Task directions -
From the first line to the last, retype the records exactly without their images.

Material provided -
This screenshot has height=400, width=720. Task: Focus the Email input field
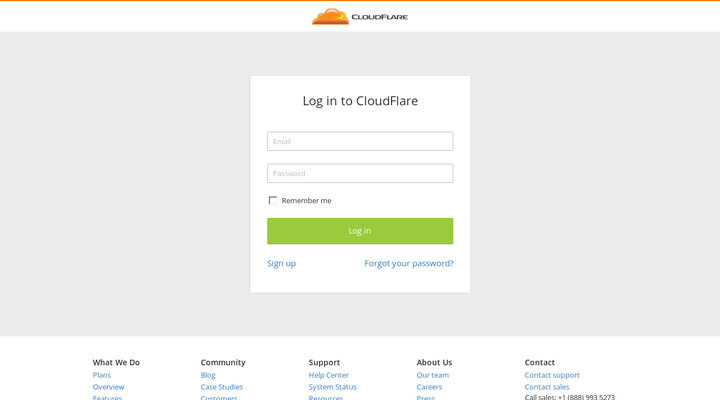[x=360, y=142]
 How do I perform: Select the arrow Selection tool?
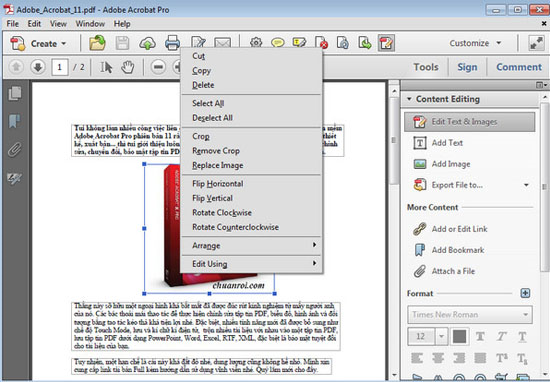106,67
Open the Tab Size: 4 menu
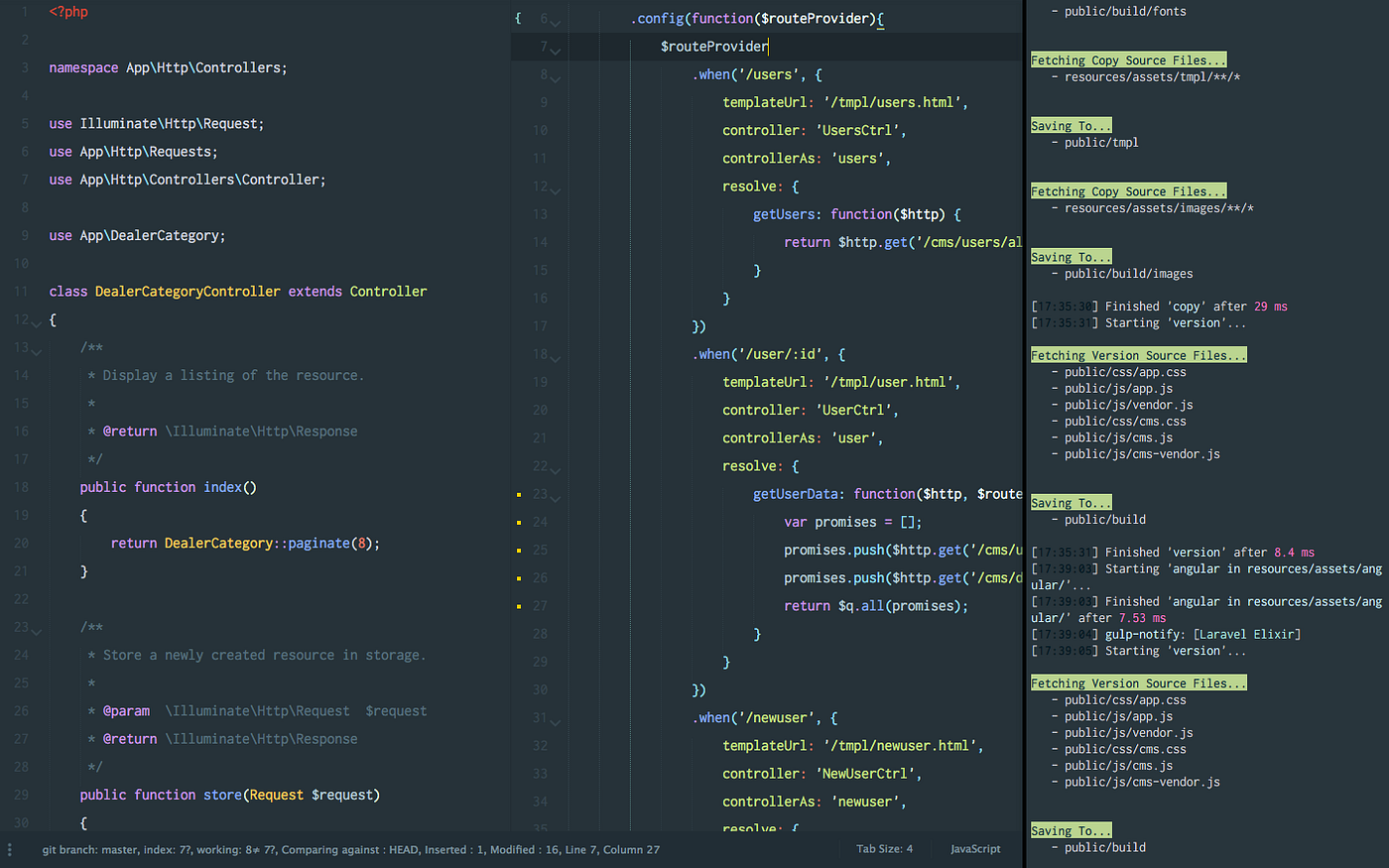Viewport: 1389px width, 868px height. coord(884,849)
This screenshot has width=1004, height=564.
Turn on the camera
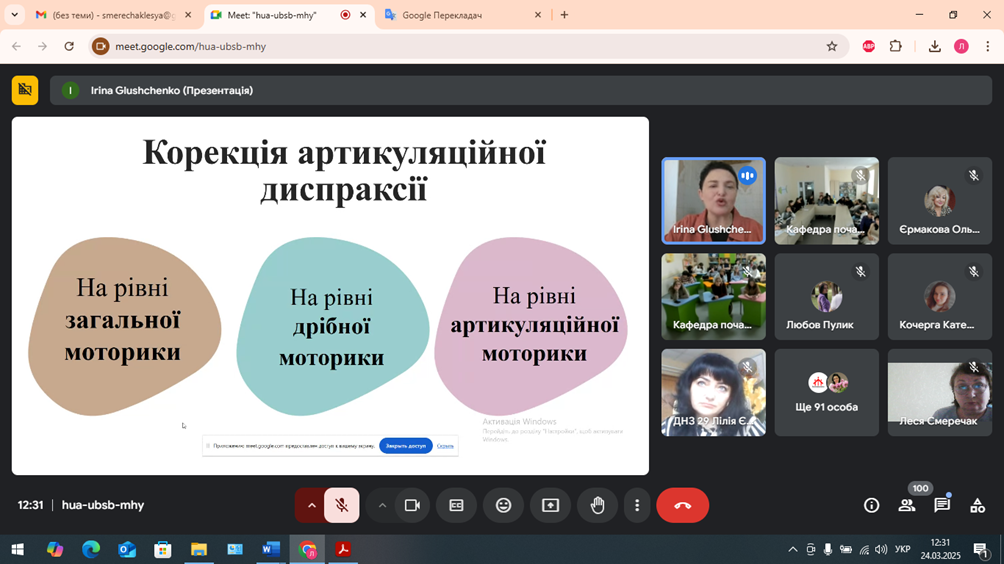pyautogui.click(x=412, y=506)
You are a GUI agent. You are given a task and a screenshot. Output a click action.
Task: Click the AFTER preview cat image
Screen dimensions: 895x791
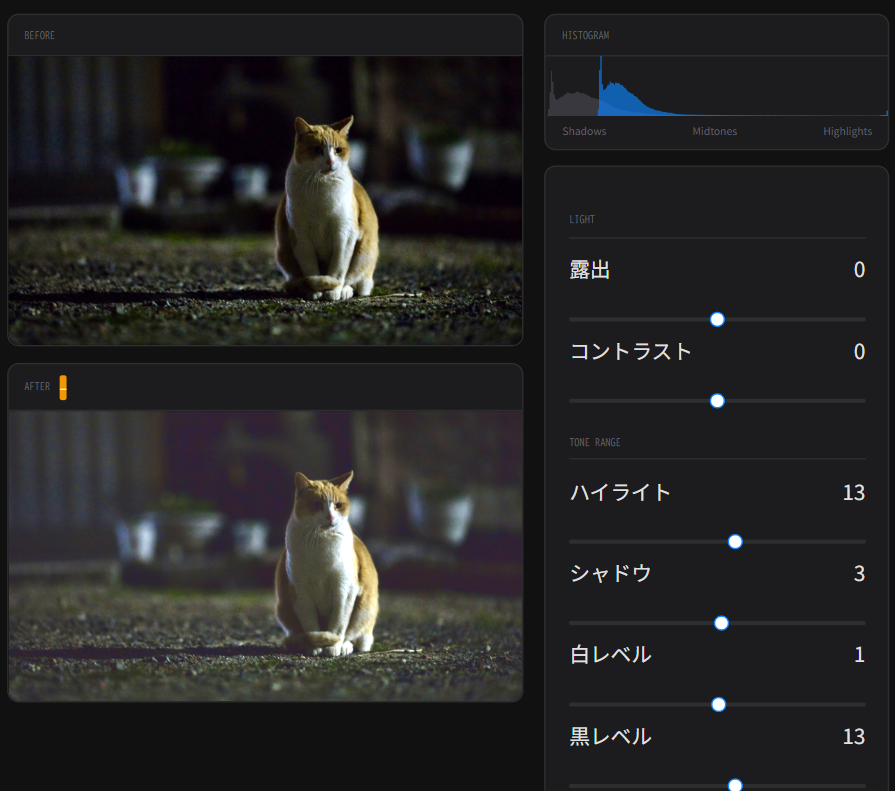(265, 555)
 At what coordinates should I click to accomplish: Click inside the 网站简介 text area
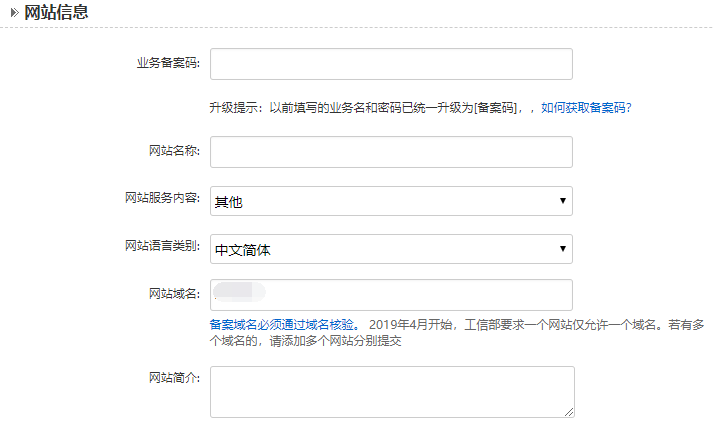(390, 391)

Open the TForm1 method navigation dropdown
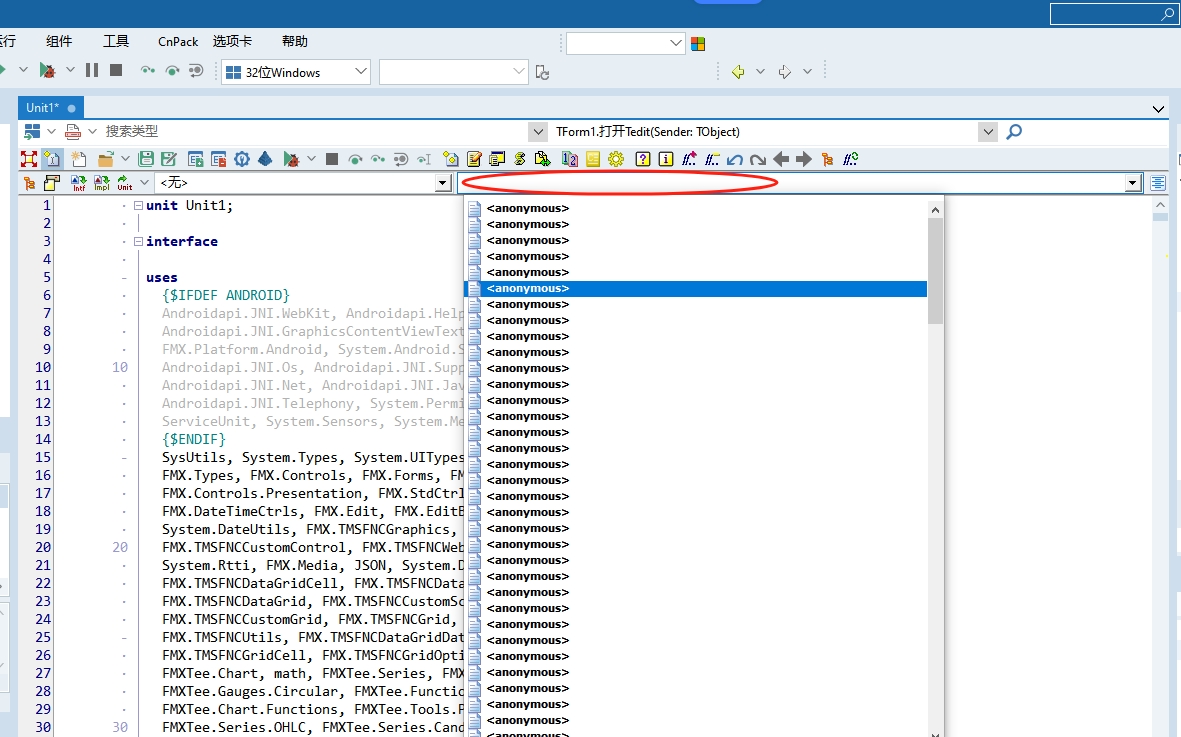(x=988, y=132)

Expected answer -
This screenshot has height=400, width=720. Task: Focus the Email input field
[x=360, y=142]
 How do I perform: Select the arrow Selection tool?
106,67
Open the Tab Size: 4 menu
Viewport: 1389px width, 868px height. coord(884,849)
This screenshot has width=1004, height=564.
Turn on the camera
pyautogui.click(x=412, y=506)
You are a GUI agent. You are given a task and a screenshot. Output a click action.
Task: Click the AFTER preview cat image
Screen dimensions: 895x791
(265, 555)
 At what coordinates should I click to accomplish: Click inside the 网站简介 text area
(390, 391)

Open the TForm1 method navigation dropdown
(x=988, y=132)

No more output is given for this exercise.